> [Document extract]:
----

Indiana University Bloomington biologists who specialize in the ecology and evolution of microbes have been named one of 12 teams in the nation to receive funding from the National Science Foundation's Dimensions of Biodiversity Program.

Associate professor Jay T. Lennon and postdoctoral research fellow Ken Locey, in collaboration with Notre Dame assistant professor Stuart Jones, have been awarded over $1.9 million to fund research over the next five years aimed at better understanding the role of dormancy in maintaining microbial diversity.

Microorganisms are the most abundant and diverse organisms on the planet, with tens of thousands of bacterial species coexisting in a single gram of soil. Some die from environmental stressors such as starvation within days, while other species seem to persist in a dormant state for millions of years.

Lennon's new work will seek to identify the key ecological and evolutionary processes that generate and maintain microbial diversity and to understand how that diversity influences ecosystem processes. He plans to do that by focusing on dormancy and the evolutionary history of a mechanism that has been recognized as a form of cell-to-cell communication that may affect pathogen suppression, plant-soil feedback and ecosystem processes.

"We plan to develop and test theories and predictions that dormant microbes use signaling molecules to directly alter microbial seed banks," said Lennon, a researcher in the College of Arts and Sciences' Department of Biology. "Then we want to analyze how these seed banks contribute to geographic patterns of diversity."

Seed banks are of interest to the National Science Foundation and to biodiversity researchers as reservoirs of inactive individuals that can potentially be resuscitated under different sets of environmental conditions.

----

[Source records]
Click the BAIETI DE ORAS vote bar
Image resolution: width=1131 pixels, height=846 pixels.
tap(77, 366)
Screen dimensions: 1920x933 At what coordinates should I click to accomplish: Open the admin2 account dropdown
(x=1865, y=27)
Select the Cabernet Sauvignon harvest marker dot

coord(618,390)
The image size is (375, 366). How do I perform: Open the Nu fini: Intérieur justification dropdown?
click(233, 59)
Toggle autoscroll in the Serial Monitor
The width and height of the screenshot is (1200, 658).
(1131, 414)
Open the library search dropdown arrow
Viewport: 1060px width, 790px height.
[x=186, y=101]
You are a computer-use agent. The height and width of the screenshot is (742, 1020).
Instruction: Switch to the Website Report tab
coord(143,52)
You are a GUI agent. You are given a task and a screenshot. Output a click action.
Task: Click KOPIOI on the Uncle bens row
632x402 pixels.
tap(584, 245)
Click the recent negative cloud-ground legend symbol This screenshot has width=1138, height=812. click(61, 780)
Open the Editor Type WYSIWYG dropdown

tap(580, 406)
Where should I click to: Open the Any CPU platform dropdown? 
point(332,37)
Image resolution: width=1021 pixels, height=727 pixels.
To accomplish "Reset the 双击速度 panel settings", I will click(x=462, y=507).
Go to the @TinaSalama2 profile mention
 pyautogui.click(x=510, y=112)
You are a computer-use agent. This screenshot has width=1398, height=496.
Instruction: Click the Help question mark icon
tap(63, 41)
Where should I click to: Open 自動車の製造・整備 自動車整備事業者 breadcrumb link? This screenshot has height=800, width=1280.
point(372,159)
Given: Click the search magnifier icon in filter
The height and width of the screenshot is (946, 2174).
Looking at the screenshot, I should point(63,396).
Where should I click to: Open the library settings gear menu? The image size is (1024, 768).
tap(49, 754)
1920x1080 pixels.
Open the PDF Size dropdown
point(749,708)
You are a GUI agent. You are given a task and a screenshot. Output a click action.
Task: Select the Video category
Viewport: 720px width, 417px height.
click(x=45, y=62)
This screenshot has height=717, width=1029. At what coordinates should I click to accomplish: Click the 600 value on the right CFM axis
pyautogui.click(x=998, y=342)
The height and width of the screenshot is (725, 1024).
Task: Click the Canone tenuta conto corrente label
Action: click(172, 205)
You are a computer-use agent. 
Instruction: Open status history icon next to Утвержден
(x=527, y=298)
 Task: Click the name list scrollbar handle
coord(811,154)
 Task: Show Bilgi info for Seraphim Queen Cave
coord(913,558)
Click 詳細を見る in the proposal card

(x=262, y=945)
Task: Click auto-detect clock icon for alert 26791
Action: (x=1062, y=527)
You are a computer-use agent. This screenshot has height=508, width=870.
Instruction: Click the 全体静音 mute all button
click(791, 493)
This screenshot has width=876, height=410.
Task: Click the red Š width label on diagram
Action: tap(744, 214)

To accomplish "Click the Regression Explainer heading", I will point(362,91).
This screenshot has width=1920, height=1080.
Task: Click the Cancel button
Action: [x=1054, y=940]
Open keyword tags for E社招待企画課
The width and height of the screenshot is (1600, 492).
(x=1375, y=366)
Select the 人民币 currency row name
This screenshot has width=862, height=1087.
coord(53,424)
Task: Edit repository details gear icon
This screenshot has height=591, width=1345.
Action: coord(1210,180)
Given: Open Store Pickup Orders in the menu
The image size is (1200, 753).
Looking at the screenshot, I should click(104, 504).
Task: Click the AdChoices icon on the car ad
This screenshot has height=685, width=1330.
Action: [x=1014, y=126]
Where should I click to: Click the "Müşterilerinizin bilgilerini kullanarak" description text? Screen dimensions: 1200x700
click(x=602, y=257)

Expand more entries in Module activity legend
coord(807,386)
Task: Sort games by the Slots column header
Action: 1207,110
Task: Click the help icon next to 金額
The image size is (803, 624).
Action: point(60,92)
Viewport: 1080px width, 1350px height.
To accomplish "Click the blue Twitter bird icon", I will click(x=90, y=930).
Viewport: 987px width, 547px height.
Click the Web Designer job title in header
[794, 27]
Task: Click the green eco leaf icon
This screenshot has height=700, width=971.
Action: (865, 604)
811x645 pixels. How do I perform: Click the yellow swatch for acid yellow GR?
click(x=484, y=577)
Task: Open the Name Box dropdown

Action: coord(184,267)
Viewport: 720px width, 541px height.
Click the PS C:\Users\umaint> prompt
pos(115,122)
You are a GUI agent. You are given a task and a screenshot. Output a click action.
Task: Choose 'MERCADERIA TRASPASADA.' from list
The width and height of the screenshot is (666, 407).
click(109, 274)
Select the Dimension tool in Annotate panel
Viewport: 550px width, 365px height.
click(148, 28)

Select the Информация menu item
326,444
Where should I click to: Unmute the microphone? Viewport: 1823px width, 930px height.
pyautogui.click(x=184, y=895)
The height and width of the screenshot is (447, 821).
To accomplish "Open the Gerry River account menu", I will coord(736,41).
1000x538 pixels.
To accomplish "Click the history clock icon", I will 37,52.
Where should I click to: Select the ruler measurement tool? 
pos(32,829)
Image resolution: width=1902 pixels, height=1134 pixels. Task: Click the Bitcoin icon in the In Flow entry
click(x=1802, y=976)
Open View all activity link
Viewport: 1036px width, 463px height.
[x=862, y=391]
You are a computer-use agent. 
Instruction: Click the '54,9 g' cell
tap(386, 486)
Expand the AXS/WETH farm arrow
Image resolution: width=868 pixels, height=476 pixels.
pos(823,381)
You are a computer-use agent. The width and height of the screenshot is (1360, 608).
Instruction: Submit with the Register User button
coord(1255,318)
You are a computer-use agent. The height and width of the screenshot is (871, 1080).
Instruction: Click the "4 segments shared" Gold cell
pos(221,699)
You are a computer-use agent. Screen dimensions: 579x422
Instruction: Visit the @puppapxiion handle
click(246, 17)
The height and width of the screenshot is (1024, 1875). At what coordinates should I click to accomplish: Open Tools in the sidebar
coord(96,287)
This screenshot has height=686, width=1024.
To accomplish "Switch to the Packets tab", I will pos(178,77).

----

> [About this exercise]:
According to the text about microbial dormancy research, how much funding were Lennon, Locey and Jones awarded? These records have no connection to the text about microbial dormancy research.

> [Exercise solution]:
They were awarded over $1.9 million.